Longship research

Interest in the appearance of Viking ships and how they functioned extends far back in time. As early as the beginning of the 13th century, Snorri wrote down the first historic descriptions and by virtue of knowledge of the Norse and Norwegian texts, this historic interest remained alive through the centuries. In 1766, Carl Reinhold Berch's Afhandling om Nordisks Folkets forna Sjöväsende was published as the first Scandinavian maritime history based especially on historical sources. The earliest attempt at an archaeological investigation was probably the Swedish humanist and professor at the University of Uppsala, Oluf Rudbeck's excavations of the boat graves at Ultuna in the 17th century, of which we today are poorly informed. In 1852 began professional archaeological research into Viking Age shipbuilding. This was the year in which Nicolay Nicolaysen, who later became Norway's first state employed antiquarian, investigated a partially destroyed burial mound at Borre in Vestfold, Norway. Despite the extensive disturbance and decay of the woodwork he was able to establish that the burial mound had contained a ship, built in the same fashion as contemporary Norwegian vessels. However, another Norwegian vessel was discovered in 1867, the Tune ship from Østfold, which allowed archaeologists, for first time, to see a well preserved ship from Viking times. The Tune ship had similarly functioned as a burial ship and in the subsequent decades further excavations of burial mounds would lead to new discoveries of ships. The most important of these were the excavations of the Gokstad ship in 1880 and of the Oseberg ship in 1904, both in Vestfold.

With the excavation of the Borre mound, the connection between Viking Age sea travel and the living shipbuilding tradition was made, and ethnography – or folk life studies – began to make a contribution to the visual perception of a Viking ship. Another group of sources – illustrations in the form of the Gotlandic picture stones – were discovered at the same time and a long-term process was initiated leading to their virtual complete publication in 1941.

In 1912, the prominent Swedish philologist Hjalmar Falk presented his studies of the maritime words and terms surviving in poems and saga texts. This work was followed up between 1951 and 1982 by his compatriot Bertil Sandahl's studies of the heavily Scandinavian influenced maritime linguistic treasures in medieval English sources. Accordingly, a very large part of the etymological evidence was presented and the research field concerning seafaring in Viking times opened up across the whole of its width, with the exploitation of sources from archaeology, history, iconography, etymology and ethnography.

During the course of the 20th century and into the new millennium, this research has been constantly refined, revised and rewritten and had enjoyed the privilege of the continued attention of professional researchers.

Other important excavations

The excavation of the Tune, Gokstad and Oseberg ships provided an insight into the shipbuilding of the early Viking Age.
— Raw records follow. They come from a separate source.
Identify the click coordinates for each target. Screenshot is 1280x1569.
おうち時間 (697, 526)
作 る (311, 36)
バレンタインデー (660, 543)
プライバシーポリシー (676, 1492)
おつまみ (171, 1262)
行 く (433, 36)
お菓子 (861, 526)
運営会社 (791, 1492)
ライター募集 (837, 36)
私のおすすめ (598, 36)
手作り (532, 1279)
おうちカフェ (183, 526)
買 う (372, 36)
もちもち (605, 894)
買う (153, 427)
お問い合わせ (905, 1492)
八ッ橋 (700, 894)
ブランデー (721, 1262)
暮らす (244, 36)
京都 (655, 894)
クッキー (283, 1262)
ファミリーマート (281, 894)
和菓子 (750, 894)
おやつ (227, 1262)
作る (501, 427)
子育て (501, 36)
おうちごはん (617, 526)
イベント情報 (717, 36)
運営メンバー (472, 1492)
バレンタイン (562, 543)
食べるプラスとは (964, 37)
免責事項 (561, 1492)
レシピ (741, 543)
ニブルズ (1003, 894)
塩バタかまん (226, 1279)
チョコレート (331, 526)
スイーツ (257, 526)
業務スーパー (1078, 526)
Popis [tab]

As soon as these ships were analysed it became clear that the vessels of the Late Viking Age must have had a different appearance.

The excavation of the Ladby ship in 1934-36 provided the first impression of the long, slender vessels, which we today refer to as longships. And with the excavation of the longships from Skuldelev, Hedeby and Roskilde, between 1962 and 1997, this type has become just as well known as the early Viking vessels. Since 1963, a new facet has been added to research into the long ships – that of experimental archaeology. That was the year in which the first full-scale reconstruction of the Ladby ship was built, with the aim of investigating the vessel’s sailing attributes. Several further reconstructions, based on Skuldelev 5, followed in subsequent years.

In 1990, the Viking Ship Museum in Roskilde began building its first reconstruction of a longship which was similarly based in Skuldelev 5 and, in so doing, brought experimental long ship archaeology within a professional framework. The building, in 2000-2004, of the Skuldelev 2 reconstruction the Sea Stallion from Glendalough, and the vessel's subsequent sea trials, constitute the most comprehensive project of this nature to date.